Argentinien 2016, R.: Andrés Habegger, 81 Min., OmeU
35 years ago my father disappeared forever. The last time I saw him was at Mexico DF airport in August 1978, when he was boarding a plane to Rio de Janeiro. There is a photograph of that day, but I don’t remember the precise moment, the conversation, the goodbye hug. If I did not have that photograph, that day would not exist in my memory.
In 1978 my father was an activist at Montoneros political organization and was kidnapped in a military operation in Brazil. I knew nothing about him since then. He turned into a ghost. A little time ago I recovered my childhood diary. I don’t remember writing it, but that is my handwriting and those are my words. I started to write the diary two months before his journey. When he disappeared I stopped to write. Its pages remained blank, only doodles and crosses in it. The diary was maybe, a way to capture all I was about to lose. Then I forgot all what was written there.

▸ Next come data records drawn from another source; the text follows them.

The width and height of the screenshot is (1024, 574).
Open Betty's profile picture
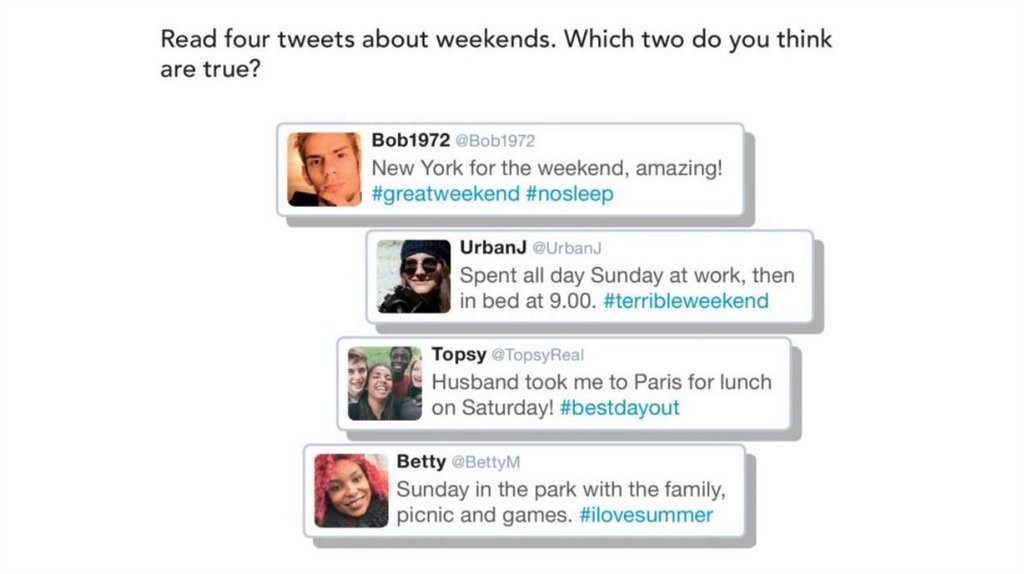[351, 490]
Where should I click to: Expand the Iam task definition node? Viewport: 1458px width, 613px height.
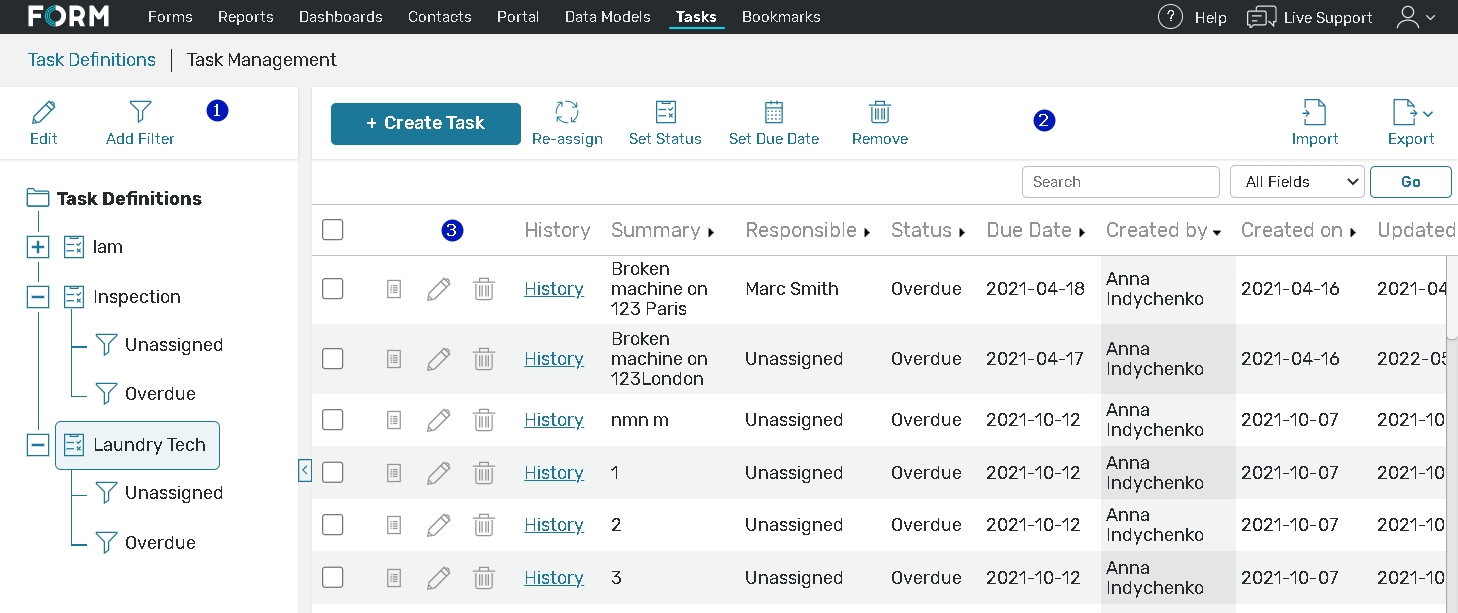click(38, 247)
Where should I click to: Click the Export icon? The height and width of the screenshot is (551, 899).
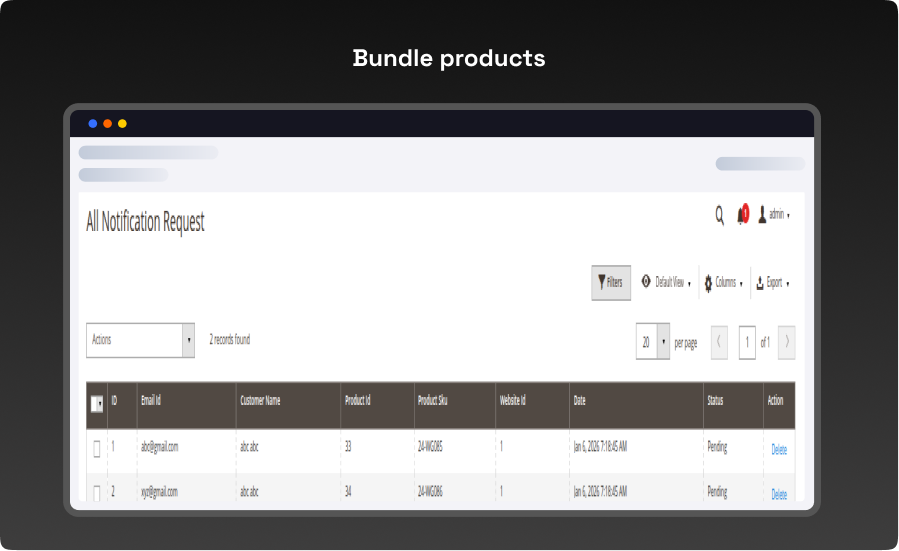pyautogui.click(x=760, y=283)
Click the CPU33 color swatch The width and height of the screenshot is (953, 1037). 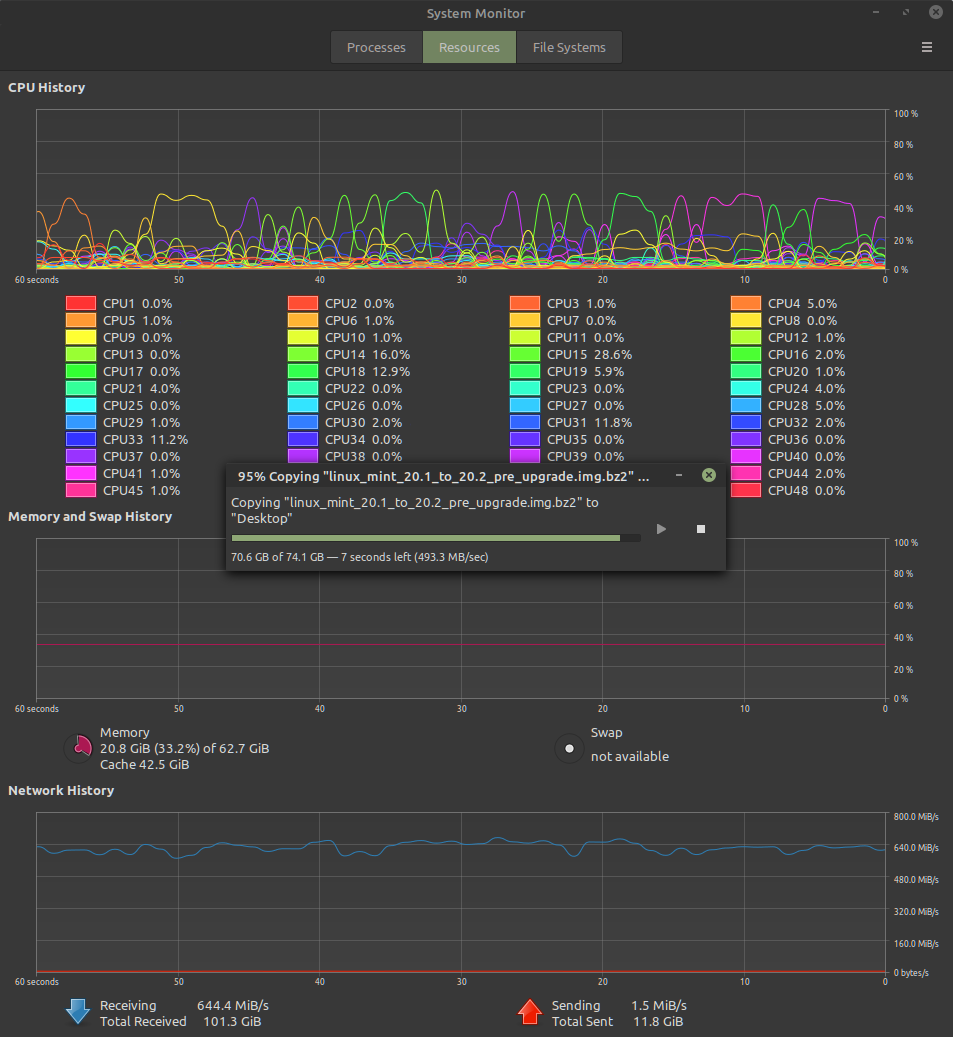tap(81, 439)
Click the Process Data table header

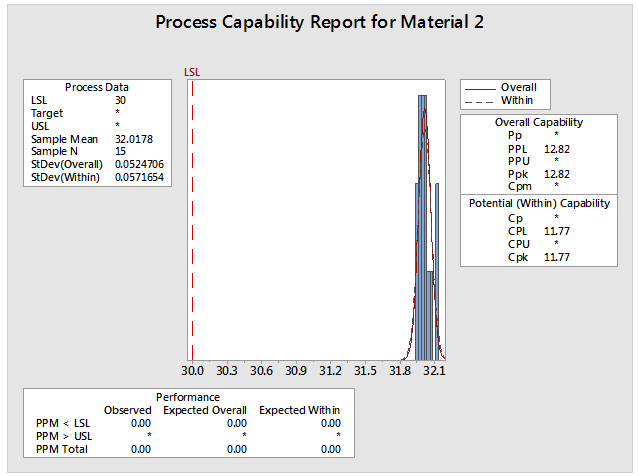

Through those diaries I started to recover oblivions and to stimulate some memories. Meetings with my mother and with people that were close to my father to understand who he was; a trip to Mexico to visit the places where I spent some childhood experiences with my father; a journey to Rio de Janeiro to enquire about his possible destiny. Today I go into those places where my oblivions inhabit and I understand that memory is made of memories and also full of oblivions. The (im)possible oblivion tells and thinks over how you live with what it is lost and yet leaves a trace.